Louise Erdrich's National Book Award-winning novel THE ROUND HOUSE is narrated by Joe, a 13-year-old Native American boy who lives on a reservation in North Dakota during the 1980s. At the beginning of the novel, Joe's mom is briefly missing, and it's discovered that she has been sexually assaulted. Joe begins the summer before high school in a kind of limbo as his family tries to survive what has happened, feeling they can't move forward until they find and punish the attacker. As he navigates the treacherous road to recovery, Joe's surrounded by close family and the friends/partners in crime who always have his back.

Is it any good?

It’s a complex, rewarding book that's part coming-of-age novel and part mystery, wherein every event is affected by the cultural and legal divide between the reservation and the white world outside.
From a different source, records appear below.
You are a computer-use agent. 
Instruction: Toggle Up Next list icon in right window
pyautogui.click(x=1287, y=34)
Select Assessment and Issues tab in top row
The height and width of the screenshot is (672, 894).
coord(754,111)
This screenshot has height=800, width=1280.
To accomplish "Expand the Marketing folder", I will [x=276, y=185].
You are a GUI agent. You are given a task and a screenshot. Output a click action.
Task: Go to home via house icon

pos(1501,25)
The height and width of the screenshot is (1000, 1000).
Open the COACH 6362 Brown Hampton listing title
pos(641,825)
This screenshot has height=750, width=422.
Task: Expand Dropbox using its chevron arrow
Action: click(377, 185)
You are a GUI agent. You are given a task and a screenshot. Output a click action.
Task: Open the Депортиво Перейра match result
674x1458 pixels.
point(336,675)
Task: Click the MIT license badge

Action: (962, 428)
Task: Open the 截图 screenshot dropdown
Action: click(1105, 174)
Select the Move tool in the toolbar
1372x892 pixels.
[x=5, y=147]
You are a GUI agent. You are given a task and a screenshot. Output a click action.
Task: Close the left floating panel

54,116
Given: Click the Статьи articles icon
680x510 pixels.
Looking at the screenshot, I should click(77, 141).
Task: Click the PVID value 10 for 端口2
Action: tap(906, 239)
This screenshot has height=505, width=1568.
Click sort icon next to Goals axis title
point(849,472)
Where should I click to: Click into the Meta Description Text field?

Joe's pain and inner struggle are portrayed with sensitivity and realism and with the critical distance that comes with time, as we know he has reached adulthood before telling the story. His mother's attack is agonizing but increasingly meaningful to "observe" as all the plot points and issues unfold.

Erdrich's award-winning novel is a breathtaking page-turner, deeply layered with emotion and real-life legal and cultural divisions affecting Native Americans.

Talk to your kids about ...

  • Families can talk about the treatment of Native Americans in The Round House. How would this story be different if the rape victim had been white?

  • What message does this book send about justice? What would you have done in Joe's place?

  • If you liked The Round House, check out Louise Erdrich's series of young adult novels, beginning with The Birchbark House.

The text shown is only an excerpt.